The only way is to practice. Since I don't know what grade you are or what instrument you play, I can't say anything very specific. However, for sight reading, get the ABRSM graded sight reading books from a music shop (if you play an instrument for which they are available), but save those as the last sight reading practice you do before your exam as the length and standard are likely to be the most similar to what you will get in an exam. If you don't already have them, get the ones from grades lower than your standard, and work your way up. Practice sight reading pieces in your books that you've never looked at before, and borrow books from other people who play the same instrument so you are sight reading pieces which are truly unfamiliar.
With each piece you sight read, there are a few obvious things to look at (sorry if I'm insulting your intelligence here, but as I said I don't know your standard and your experience of sight reading, so please forgive me). Firstly, look at the key signature, as this is a common source of mistakes. Secondly, look at the time signature, and work out the speed, counting to yourself. If you're in exam they give you thrity seconds or something to look at the piece before you begin to play, and I think you're allowed to try bits out so it may be worth spending time working out e.g. the exact rhythm for bits that look difficult. The main thing is just to stay calm and keep going... It's better to play the piece correctly but slower than the meter than it is to play it at the right speed but riddled with mistakes. Don't let mistakes get you down either - sight reading is rarely perfect and I've always got good marks for mine with a couple of mistakes, even in grade eight.
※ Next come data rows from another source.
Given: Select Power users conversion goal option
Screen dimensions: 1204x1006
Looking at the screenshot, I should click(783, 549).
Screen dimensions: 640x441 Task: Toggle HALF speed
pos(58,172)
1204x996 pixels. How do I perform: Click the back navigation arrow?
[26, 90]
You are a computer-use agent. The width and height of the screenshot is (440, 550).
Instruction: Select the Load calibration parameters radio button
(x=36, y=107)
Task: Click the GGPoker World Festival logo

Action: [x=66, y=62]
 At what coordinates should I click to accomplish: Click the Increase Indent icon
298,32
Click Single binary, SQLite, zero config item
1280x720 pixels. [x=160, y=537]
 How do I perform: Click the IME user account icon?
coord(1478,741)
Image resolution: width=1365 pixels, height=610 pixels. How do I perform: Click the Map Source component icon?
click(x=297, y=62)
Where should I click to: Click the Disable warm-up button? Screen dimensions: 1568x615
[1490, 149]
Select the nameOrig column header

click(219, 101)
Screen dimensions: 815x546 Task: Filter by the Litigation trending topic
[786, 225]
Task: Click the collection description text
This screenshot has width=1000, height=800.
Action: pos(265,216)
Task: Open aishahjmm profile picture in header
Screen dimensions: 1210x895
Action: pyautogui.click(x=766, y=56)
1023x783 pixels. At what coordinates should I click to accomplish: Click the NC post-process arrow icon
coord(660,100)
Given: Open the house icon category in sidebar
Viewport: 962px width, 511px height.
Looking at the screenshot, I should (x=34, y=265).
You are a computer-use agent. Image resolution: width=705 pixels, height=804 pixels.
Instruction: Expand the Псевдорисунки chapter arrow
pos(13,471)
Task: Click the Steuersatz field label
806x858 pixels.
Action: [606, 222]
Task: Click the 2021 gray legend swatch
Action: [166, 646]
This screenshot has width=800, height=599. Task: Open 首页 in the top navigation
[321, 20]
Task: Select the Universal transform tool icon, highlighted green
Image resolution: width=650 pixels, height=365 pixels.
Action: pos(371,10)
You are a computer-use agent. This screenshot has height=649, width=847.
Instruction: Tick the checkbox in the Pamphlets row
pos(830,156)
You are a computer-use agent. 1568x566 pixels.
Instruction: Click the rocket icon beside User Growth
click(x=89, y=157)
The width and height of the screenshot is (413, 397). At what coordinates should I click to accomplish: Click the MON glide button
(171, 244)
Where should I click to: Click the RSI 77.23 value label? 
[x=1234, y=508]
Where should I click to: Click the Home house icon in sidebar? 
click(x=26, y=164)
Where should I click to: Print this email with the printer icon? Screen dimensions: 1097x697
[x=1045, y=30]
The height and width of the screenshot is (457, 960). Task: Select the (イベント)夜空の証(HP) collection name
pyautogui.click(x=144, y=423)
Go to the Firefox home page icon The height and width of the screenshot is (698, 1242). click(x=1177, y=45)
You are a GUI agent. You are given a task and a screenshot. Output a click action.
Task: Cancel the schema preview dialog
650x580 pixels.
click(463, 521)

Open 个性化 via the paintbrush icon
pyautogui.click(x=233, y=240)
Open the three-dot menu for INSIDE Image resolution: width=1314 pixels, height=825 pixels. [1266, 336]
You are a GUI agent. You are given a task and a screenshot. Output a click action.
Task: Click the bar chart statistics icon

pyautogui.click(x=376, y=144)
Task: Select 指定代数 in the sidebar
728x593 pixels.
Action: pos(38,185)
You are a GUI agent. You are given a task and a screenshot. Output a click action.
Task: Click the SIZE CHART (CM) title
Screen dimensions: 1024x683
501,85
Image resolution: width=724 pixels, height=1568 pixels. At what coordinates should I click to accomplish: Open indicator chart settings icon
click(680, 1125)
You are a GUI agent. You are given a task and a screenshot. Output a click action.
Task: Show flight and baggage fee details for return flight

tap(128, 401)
For aural, get the ABRSM books and CDs (it was tapes in my day but I imagine it's CDs now). Go through these in your own time, as there are many examples so you shouldn't run out of new exercises to try. Your teacher can help you with the aural a lot more than they can with the sight reading so ask to do some practice exercises in your music lessons, but don't just leave it until close to the exam, do them all year round so you are used to them and when an exam comes up they don't seem like a big deal.